The court says its intervention is necessary, despite arguments from government lawyers that each plaintiff still received their hormone therapy drugs. The judge rejected this state of affairs as both “tenuous” and improperly premised on “vagaries and vicissitudes.”
“[I]t seems probable that without an order to the contrary, these plaintiffs will lose access to their medicine,” the opinion continues. “Though the BOP represents that more than 600 other inmates with gender dysphoria are receiving hormone treatments, it has given no affirmation that these treatments would be likely to continue in the absence of judicial intervention. Circumstantial evidence suggests otherwise.”

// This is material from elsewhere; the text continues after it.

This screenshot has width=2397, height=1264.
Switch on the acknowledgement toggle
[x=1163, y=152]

The judge described the plaintiff’s harms as potential and likely, in terms of access to hormone therapy, and manifest, in terms of their “uncontested” lost access to social accommodations. Such harms, the court says, are “severe.”

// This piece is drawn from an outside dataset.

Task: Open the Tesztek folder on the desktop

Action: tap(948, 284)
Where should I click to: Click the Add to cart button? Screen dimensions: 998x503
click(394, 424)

“[G]ender dysphoria can produce severe side effects ranging from depression and anxiety to suicidal ideation and self-harm if inadequately treated,” the judge notes. “The BOP does not dispute this medical reality.”
In the order, Lamberth certified the plaintiffs as a class, allowing them to represent other “BOP inmates diagnosed with gender dysphoria” who stand to have their therapy or social accommodation access limited by Trump’s policies.
“[I]t is virtually certain that at least some other current and future gender dysphoric inmates need or will need it as well, and even that some gender dysphoric inmates who do not presently need it will need it in the future,” the judge continues. “The Court can reasonably infer that at least some gender dysphoric inmates would be immediately and irreparably harmed by a return to the BOP’s policies in effect as of the initiation of this action, an outcome that seems likely without preliminary judicial intervention.”
Later, Lamberth helpfully summarizes his order:
The import of the Opinion is essentially this: Under the APA, the BOP may not arbitrarily deprive inmates of medications or other lifestyle accommodations that its own medical staff have deemed to be medically appropriate without considering the implications of that decision. Even if the BOP did support such a decision with the consideration, study, and reasoning that the APA requires of it, its freedom of action may nevertheless be constrained by the Eighth Amendment of the Constitution, but that is a matter better left for another day — whether that be a later stage of litigation, or another case entirely.